Records for this exercise:
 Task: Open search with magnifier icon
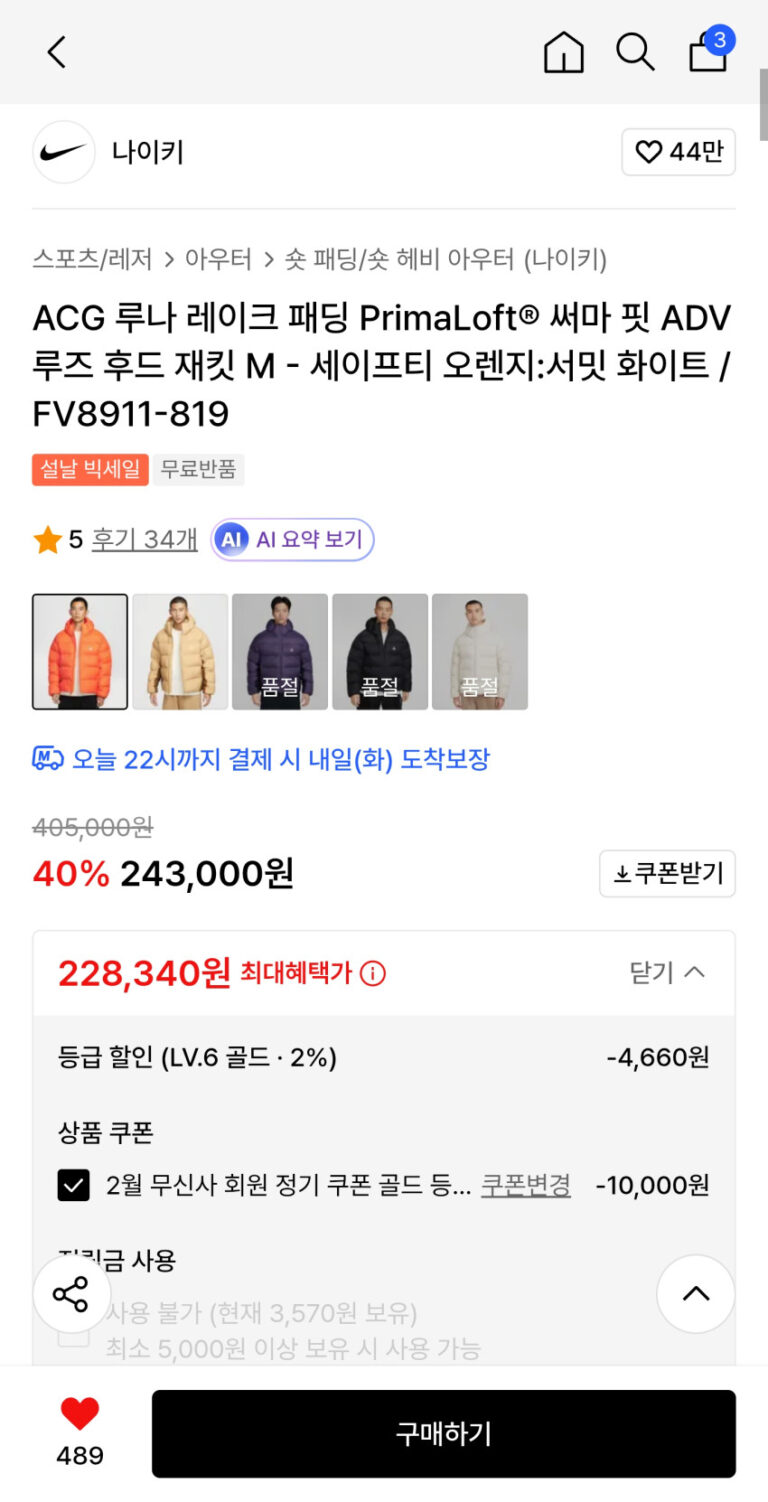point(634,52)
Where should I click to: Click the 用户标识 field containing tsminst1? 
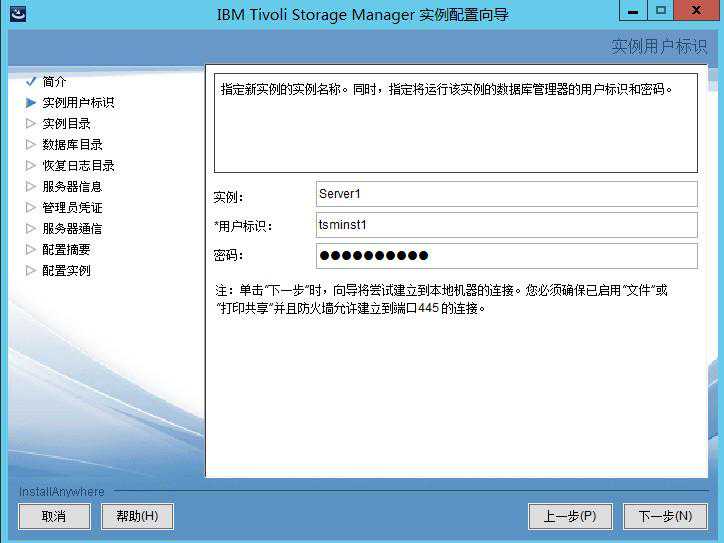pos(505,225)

--

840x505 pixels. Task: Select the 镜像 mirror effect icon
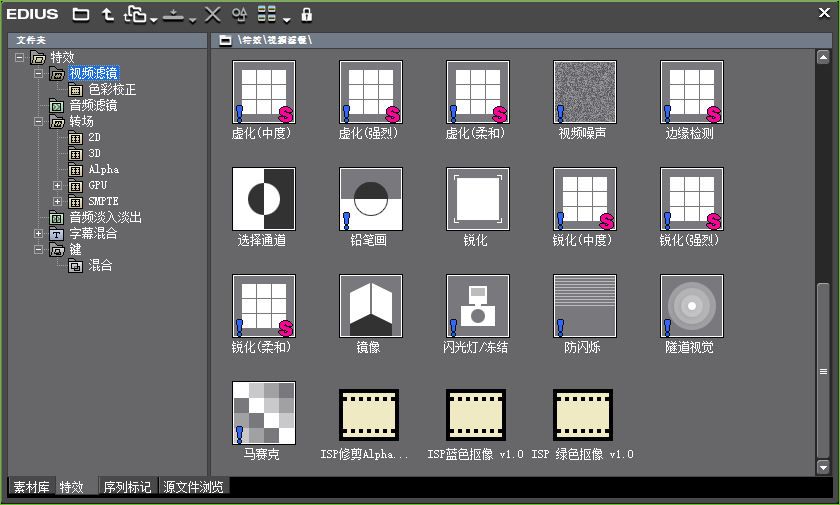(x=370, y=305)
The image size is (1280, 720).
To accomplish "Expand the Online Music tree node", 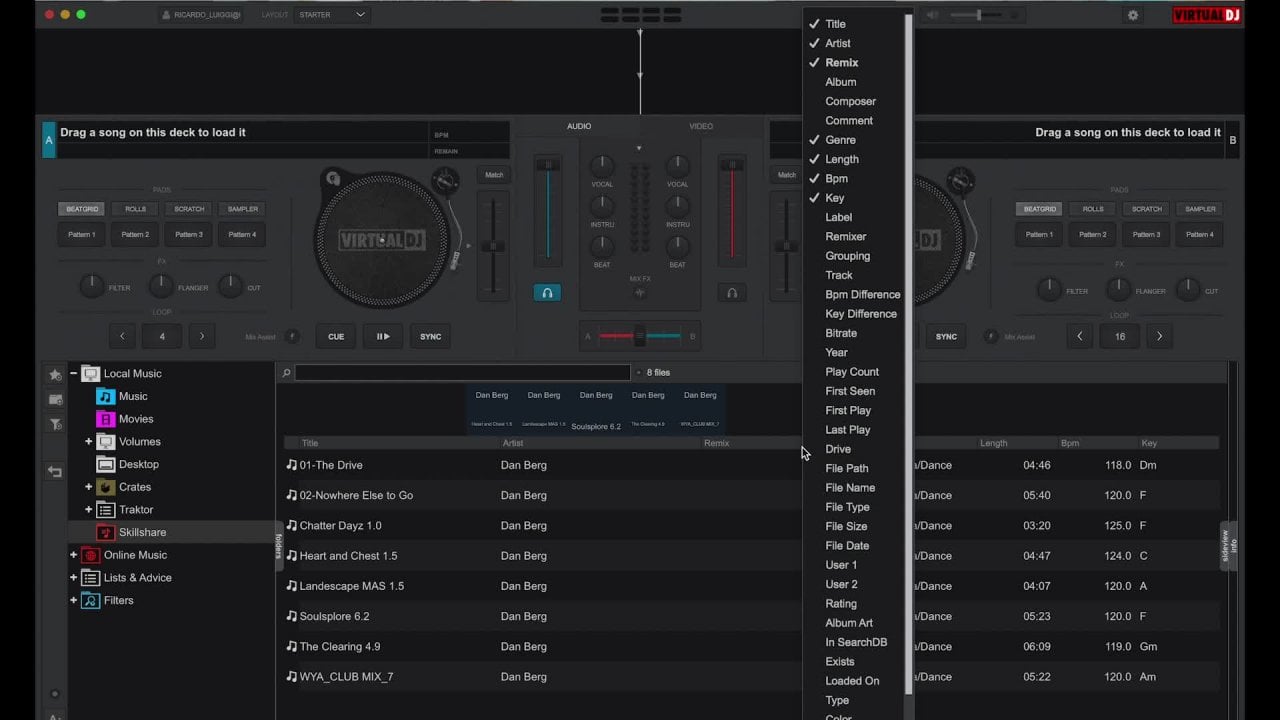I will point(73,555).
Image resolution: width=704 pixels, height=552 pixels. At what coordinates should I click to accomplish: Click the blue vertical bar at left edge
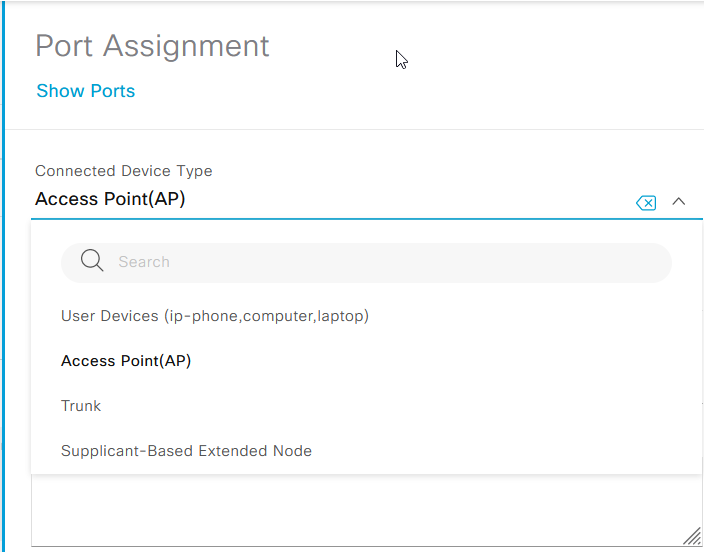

==

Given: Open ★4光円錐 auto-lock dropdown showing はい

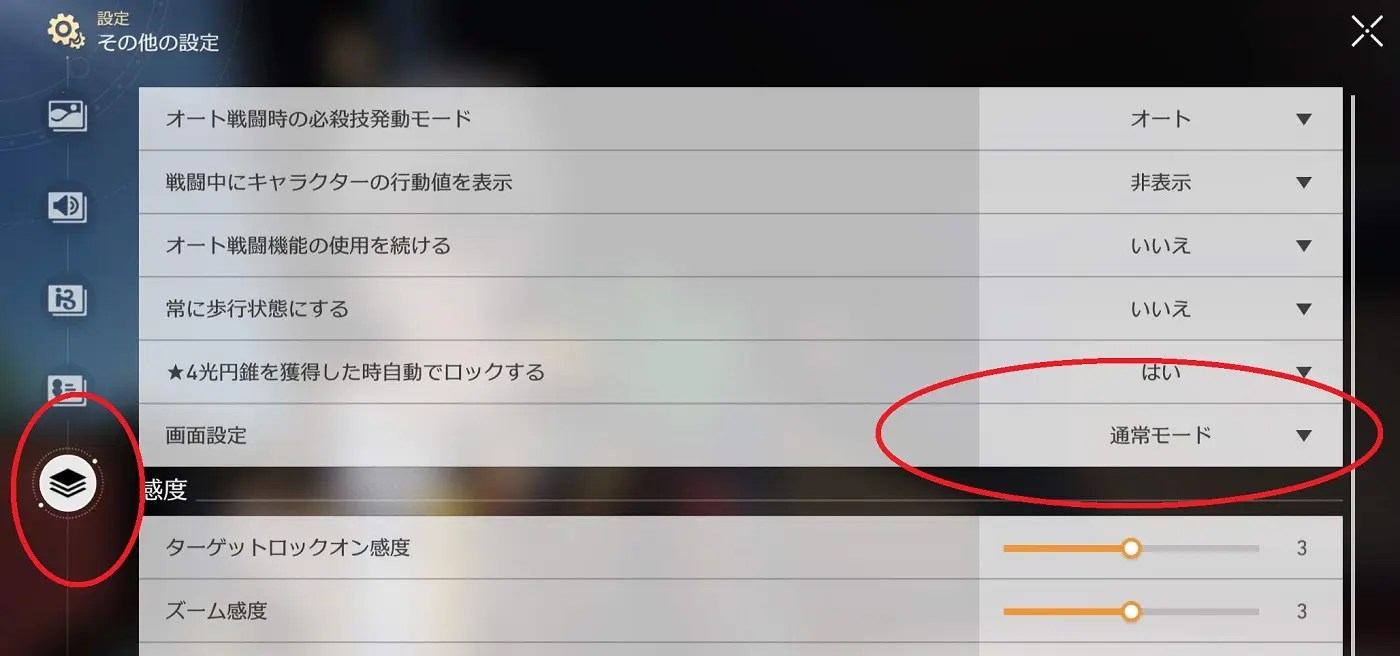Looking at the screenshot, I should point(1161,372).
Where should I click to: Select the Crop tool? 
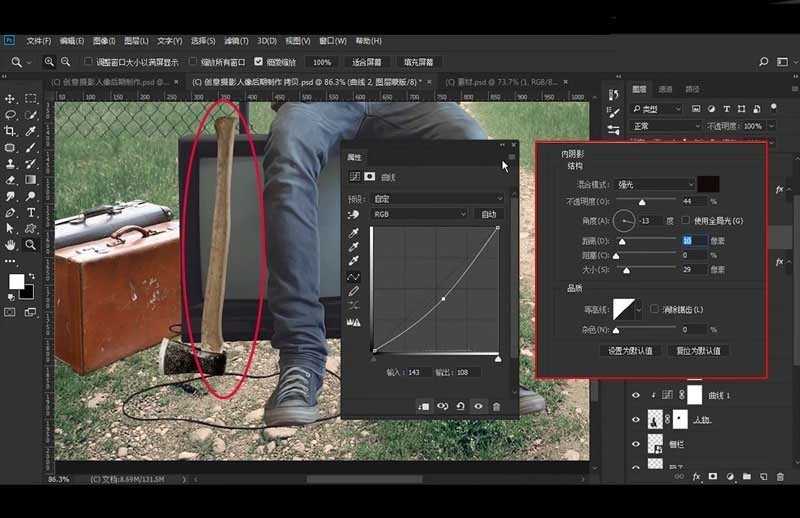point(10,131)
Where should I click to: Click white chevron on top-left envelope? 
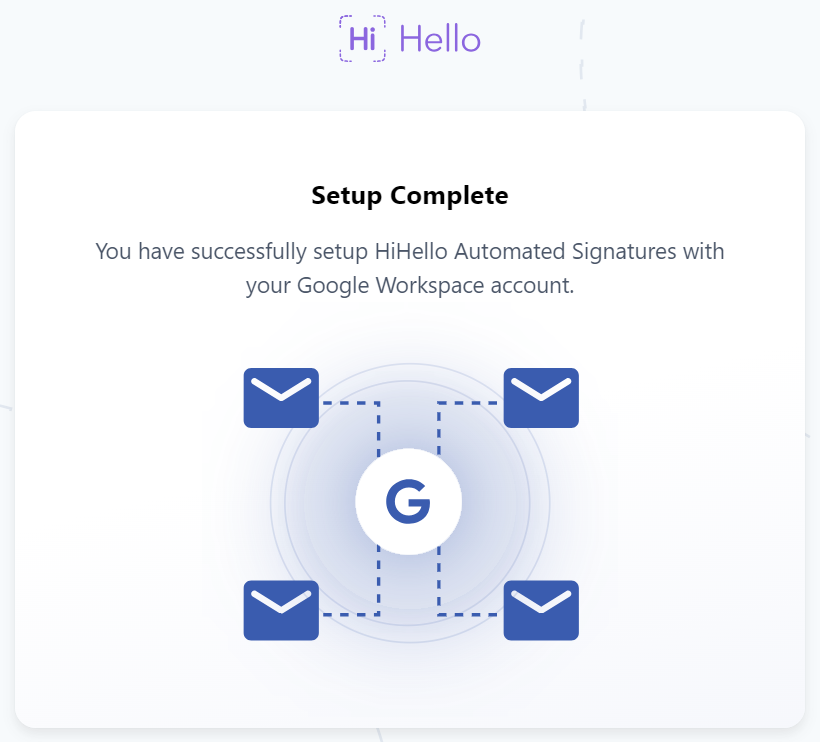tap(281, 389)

To be done: Give the lines starting at the one containing "Task: Open search with magnifier icon" and ending at the one containing "pos(505,225)" as a JSON list of strings, one string per line, with blank lines and the pictures left out.

Output:
[
  " Task: Open search with magnifier icon",
  "point(634,52)",
  "Where should I click to: Click the 用户标识 field containing tsminst1? ",
  "pos(505,225)"
]